Adversity may not equal trauma. Or it may. 

Added to that dare I suggest the environment they then find themselves in once adopted, empathic informed parents in supportive education environments will surely skew the risks again. Un empathic parents struggling with behaviour will have another impact on risks.

This was all provoked by a question on social media asking if all adopted children will experience mental ill health. An avalanche of responses ensued with lots of certainties expressed, people with lived experience speaking in certain terms countered by people with lived experience that was the exact opposite. Those who's second cousins best friend knew an adoptee that's fine and never even had a grumpy day, countered by someone else who knew someone else whose life was blighted. All trying to find some sort of certainty.

It's was a madness of anecdote, self taught certainty, wisdom, knowledge, passion, anger and all the usual social media comment frenzy. 

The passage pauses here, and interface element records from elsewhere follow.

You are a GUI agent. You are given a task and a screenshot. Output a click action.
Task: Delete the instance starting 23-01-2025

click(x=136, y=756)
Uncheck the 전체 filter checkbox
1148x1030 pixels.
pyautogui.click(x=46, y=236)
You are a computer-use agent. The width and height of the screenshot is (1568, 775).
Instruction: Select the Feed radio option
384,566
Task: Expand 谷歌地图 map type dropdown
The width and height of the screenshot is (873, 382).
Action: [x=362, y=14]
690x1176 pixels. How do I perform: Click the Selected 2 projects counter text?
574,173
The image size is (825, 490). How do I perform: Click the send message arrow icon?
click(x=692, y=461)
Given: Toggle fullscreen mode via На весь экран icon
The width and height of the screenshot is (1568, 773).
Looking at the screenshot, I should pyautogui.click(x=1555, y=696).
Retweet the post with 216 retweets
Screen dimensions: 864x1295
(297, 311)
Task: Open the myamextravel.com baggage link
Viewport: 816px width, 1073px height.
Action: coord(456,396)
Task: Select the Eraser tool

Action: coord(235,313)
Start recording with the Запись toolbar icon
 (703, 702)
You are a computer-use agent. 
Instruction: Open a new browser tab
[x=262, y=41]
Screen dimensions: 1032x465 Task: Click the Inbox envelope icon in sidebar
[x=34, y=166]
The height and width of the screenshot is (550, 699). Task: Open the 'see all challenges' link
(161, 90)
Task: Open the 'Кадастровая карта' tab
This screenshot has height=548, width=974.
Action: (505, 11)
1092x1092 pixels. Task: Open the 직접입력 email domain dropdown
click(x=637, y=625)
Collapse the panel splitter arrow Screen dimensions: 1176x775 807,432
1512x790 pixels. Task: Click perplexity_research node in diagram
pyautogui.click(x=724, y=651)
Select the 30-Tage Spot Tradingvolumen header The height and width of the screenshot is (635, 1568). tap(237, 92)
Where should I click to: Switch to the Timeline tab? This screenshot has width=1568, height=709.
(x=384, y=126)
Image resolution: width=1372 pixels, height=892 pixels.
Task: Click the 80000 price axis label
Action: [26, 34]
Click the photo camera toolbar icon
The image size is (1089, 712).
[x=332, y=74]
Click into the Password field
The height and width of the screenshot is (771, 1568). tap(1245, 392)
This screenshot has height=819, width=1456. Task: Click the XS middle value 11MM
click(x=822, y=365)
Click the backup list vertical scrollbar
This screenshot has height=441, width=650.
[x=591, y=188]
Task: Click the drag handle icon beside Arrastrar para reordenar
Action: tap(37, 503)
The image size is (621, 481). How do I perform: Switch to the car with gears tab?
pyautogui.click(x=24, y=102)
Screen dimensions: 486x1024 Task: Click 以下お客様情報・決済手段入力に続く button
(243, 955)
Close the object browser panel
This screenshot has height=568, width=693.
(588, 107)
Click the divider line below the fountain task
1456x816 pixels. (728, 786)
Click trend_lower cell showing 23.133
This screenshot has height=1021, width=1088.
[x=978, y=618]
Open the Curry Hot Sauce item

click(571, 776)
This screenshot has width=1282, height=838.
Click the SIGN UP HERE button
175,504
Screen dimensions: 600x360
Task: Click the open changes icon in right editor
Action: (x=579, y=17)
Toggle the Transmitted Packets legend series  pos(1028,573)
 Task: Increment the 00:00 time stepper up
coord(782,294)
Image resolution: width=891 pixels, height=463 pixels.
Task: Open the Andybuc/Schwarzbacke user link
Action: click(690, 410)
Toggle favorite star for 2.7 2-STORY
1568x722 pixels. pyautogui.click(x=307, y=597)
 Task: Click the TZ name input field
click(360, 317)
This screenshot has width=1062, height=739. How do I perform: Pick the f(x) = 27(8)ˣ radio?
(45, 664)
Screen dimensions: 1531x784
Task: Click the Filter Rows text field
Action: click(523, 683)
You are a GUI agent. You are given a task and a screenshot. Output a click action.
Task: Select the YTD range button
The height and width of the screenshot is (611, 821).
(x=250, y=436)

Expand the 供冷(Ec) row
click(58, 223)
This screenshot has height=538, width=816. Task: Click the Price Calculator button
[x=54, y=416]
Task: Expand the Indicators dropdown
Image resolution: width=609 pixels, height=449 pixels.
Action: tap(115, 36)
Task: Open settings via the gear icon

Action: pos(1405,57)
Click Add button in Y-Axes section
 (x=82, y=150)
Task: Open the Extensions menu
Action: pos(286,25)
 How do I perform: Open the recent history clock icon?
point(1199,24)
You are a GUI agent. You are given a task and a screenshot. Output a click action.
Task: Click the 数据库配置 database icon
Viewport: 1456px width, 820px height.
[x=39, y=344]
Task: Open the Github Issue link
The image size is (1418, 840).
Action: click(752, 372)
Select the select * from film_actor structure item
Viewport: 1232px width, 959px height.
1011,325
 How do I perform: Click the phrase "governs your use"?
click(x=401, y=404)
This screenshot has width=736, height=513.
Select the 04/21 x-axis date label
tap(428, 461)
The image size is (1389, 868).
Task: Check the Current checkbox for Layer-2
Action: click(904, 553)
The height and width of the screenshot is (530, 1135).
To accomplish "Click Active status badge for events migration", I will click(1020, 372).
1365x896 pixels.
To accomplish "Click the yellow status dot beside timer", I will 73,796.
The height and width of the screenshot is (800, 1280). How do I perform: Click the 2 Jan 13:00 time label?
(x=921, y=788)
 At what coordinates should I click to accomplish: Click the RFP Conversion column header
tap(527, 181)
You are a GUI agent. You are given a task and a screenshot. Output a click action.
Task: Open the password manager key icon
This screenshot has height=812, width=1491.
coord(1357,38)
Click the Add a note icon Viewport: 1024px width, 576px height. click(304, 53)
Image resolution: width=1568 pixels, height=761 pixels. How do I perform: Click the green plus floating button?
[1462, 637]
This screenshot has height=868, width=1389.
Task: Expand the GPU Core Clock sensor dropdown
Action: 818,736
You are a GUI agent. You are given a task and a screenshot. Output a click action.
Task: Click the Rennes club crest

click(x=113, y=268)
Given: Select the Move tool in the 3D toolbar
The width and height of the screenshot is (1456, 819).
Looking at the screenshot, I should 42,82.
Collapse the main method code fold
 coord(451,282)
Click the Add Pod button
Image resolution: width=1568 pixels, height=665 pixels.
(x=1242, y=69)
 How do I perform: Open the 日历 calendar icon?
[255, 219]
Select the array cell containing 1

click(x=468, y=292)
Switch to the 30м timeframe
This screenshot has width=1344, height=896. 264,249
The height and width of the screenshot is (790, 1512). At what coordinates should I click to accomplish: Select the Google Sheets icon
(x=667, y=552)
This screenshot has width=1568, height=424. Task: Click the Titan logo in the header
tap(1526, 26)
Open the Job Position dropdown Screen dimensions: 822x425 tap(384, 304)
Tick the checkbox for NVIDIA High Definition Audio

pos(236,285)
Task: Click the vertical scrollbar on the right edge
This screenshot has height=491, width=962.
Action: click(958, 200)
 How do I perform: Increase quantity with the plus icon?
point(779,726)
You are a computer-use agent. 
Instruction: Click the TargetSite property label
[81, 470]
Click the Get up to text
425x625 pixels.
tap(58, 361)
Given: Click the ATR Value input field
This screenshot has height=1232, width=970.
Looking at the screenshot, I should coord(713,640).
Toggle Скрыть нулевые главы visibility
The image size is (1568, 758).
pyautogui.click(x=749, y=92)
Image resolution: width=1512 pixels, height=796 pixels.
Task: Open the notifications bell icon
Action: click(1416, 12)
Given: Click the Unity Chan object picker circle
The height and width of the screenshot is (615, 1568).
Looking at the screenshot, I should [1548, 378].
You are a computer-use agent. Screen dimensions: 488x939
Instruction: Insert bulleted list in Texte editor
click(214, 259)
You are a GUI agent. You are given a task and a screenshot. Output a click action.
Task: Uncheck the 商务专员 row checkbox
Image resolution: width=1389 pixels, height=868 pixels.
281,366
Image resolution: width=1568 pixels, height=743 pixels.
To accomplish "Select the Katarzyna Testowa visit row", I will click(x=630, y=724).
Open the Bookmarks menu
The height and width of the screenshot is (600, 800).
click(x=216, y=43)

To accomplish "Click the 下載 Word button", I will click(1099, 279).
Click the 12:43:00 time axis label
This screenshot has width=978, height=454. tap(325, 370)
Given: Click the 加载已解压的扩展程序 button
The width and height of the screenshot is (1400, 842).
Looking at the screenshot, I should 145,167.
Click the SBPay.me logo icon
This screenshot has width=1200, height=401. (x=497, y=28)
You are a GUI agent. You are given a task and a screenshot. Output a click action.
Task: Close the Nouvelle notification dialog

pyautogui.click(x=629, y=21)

I look at my, remarkable, children who have overcome unfathomable adversity and they cannot be reduced to a simple equation,  A + B does not equal C. Adoption + Child = Mental Ill Health, it's much more complicated than that. 

However, there's enough stigma and mythologies around children who've come through the care system and into adoption that we can scrap the inevitability of doom narrative as a starting point.  

The madness of social media is that it thrives in the frenzy of absolutes and that's the crux of of this post.
After 20 years parenting in this world is my absolute belief that there are no absolutes other than all adopted children have experienced adversity. Beyond that is...............well uncertain.